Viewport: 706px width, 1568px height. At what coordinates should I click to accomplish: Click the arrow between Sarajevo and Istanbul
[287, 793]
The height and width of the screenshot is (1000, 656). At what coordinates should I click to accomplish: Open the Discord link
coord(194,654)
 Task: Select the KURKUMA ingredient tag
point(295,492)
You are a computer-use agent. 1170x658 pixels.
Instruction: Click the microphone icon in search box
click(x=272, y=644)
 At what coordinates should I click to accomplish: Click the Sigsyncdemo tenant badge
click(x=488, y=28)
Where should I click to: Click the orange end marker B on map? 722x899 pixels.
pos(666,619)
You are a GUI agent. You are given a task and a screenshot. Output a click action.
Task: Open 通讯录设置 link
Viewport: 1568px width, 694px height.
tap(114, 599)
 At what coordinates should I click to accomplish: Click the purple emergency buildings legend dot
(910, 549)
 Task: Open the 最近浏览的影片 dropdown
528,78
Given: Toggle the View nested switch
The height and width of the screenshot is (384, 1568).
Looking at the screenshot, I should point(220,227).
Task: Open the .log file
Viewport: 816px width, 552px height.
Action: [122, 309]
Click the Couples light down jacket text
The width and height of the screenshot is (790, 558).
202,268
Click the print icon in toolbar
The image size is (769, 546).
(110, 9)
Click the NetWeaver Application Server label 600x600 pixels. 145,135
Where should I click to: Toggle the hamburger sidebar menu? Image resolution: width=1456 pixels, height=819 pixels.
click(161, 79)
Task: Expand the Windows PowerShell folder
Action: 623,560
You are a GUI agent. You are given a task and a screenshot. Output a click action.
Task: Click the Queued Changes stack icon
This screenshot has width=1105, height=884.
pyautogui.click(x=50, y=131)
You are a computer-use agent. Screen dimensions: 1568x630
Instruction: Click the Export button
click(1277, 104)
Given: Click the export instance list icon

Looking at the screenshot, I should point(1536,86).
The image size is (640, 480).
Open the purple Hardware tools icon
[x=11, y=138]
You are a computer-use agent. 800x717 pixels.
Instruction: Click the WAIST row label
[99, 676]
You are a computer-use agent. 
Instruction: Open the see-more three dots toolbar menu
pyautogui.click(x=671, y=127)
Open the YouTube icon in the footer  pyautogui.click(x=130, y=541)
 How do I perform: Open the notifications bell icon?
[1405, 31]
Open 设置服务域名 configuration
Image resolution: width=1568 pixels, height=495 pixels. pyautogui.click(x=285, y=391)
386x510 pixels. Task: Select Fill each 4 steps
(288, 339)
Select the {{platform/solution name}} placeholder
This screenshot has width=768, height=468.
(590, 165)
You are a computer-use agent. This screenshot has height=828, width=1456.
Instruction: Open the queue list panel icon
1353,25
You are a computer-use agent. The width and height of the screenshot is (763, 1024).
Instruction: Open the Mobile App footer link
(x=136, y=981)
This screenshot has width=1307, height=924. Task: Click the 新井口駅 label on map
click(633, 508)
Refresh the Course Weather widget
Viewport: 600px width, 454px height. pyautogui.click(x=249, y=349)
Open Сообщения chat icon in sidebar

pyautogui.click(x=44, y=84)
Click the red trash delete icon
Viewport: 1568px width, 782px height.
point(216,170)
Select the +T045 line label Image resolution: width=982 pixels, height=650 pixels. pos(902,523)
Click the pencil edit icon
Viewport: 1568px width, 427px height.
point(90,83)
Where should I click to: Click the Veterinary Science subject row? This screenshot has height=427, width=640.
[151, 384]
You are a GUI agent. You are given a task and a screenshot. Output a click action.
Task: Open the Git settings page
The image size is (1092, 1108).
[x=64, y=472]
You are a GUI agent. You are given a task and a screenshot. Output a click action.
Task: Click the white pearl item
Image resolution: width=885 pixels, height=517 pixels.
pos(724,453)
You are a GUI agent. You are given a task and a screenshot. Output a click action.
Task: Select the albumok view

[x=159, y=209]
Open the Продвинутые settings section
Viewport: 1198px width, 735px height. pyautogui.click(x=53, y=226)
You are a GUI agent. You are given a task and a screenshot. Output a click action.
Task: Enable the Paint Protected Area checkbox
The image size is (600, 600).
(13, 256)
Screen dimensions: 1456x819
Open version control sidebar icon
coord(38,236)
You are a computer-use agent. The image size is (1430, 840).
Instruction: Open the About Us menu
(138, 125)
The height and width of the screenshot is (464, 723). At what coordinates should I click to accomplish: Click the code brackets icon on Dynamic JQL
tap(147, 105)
· · · ·
#### Given problem
Copy out, in full, every line of the entries above that contains the word "settings".

#### Complete answer
Task: Open the Git settings page
Open the Продвинутые settings section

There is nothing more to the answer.